Le bio va t-il marquer le pas ?
Olivier Gallien, agriculteur à Oigny, s'attend à une baisse des conversions dans les prochains mois.

Il a franchi le cap du bio il y maintenant six ans et ne le regrette vraiment pas. « Je vis une super aventure, ce n’est plus du tout la même façon de travailler. Un collègue m’avait dit : tu verras, c’est comme une reconversion professionnelle… Force est de constater qu’il avait raison », confie Olivier Gallien, agriculteur sur 170 ha de productions végétales à Oigny, près de Baigneux-les-Juifs. Aujourd’hui, en plein conflit russo-ukrainien, face à la nécessité de produire, à la flambée des cours du conventionnel et à la baisse des prix du blé bio, Olivier Gallien reste sur sa position. Mais cet exploitant de 56 ans reconnaît qu’il hésiterait plus longuement s’il n’avait pas encore changé de système : « face à la situation actuelle, il est certain que je retarderais mon engagement en agriculture biologique. De plus, je me suis récemment entretenu avec mon courtier qui me vend mon blé bio : il m’a dit que les besoins annuels de la France s’élevaient à 250 000 tonnes. Or, l’année dernière, la récolte de blé a atteint le double. Quelque chose ne va pas… Dans le même temps, avec la guerre, le prix du conventionnel s’approche beaucoup de celui du bio. Il doit seulement rester 20 euros d’écart, je pense. Nous avions coutume de dire, il n’y a pas si longtemps, qu’en bio, nous faisions deux fois moins de rendements mais avec des prix deux fois plus élevés. Ce n’est plus du tout vrai sur ce dernier point… La France a trop produit en bio, il y a eu trop de conversions, l’État n’a pas mis le frein quand il fallait. Idem pour les œufs et le lait ! Nous sommes sur un plateau élevé et il va falloir attendre pour que cela reparte de l’avant ». Olivier Gallien s’attend logiquement à une baisse des conversions : « l’idée d’une marche arrière doit aussi passer par la tête de certains producteurs.

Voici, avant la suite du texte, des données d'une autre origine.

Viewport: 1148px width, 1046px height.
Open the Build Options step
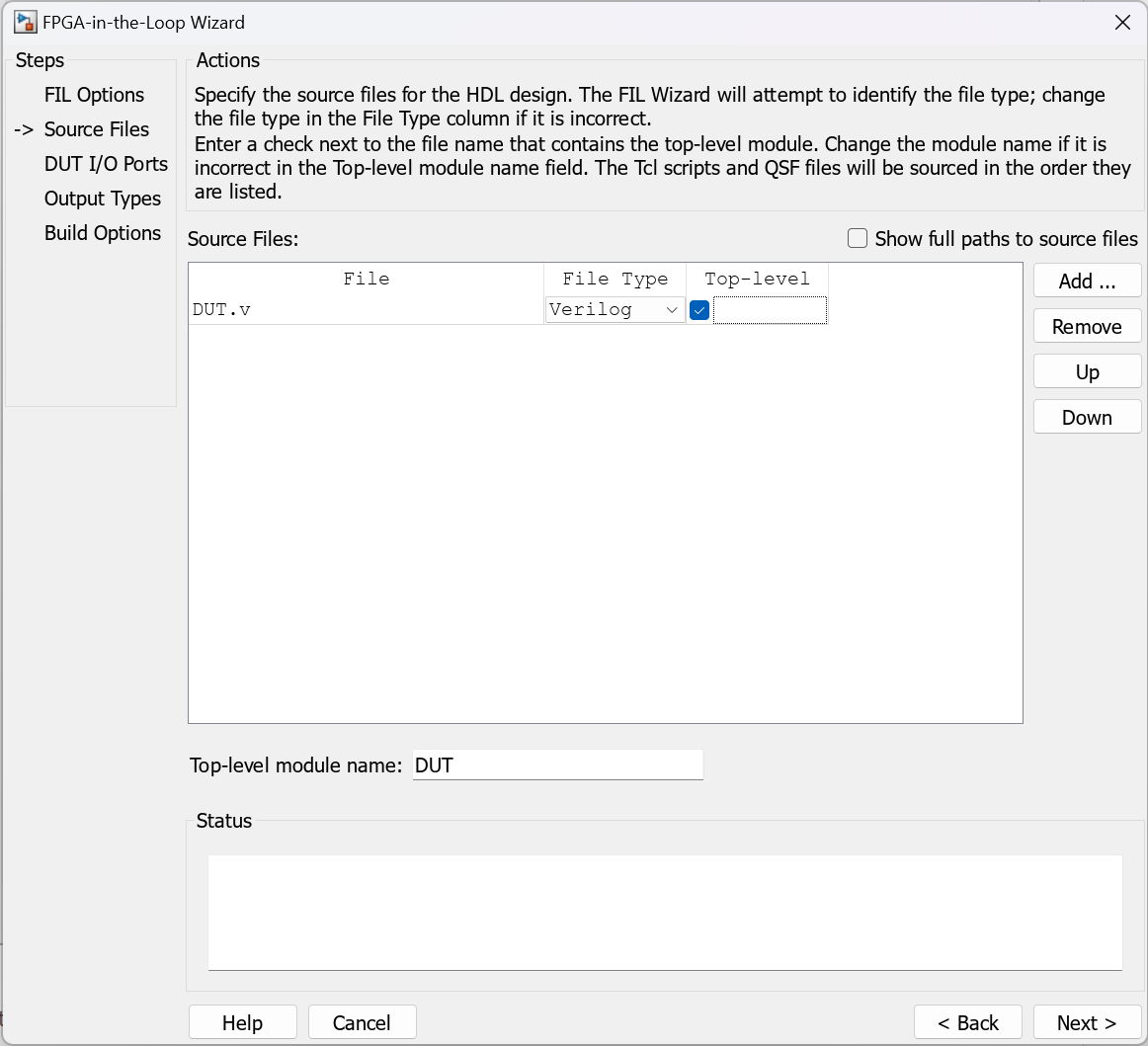tap(102, 233)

Si cinq années les séparent de leur engagement, ils n’auraient pas à rembourser leurs soutiens. Les convaincus du bio ne feront bien évidemment pas demi-tour. Moi-même, cette idée ne me titille pas. Mais la question va se poser dans plusieurs exploitations, c’est certain. Pour ceux qui affirment que l’on ne peut pas nourrir le monde avec le bio, ce n’est qu’en partie vrai selon moi. C’est sans doute le cas avec le blé, mais moins avec les autres productions, qui d’ailleurs se maintiennent bien dans les prix. Personnellement, je récolte autant de lentilles et de tournesol que certains conventionnels ».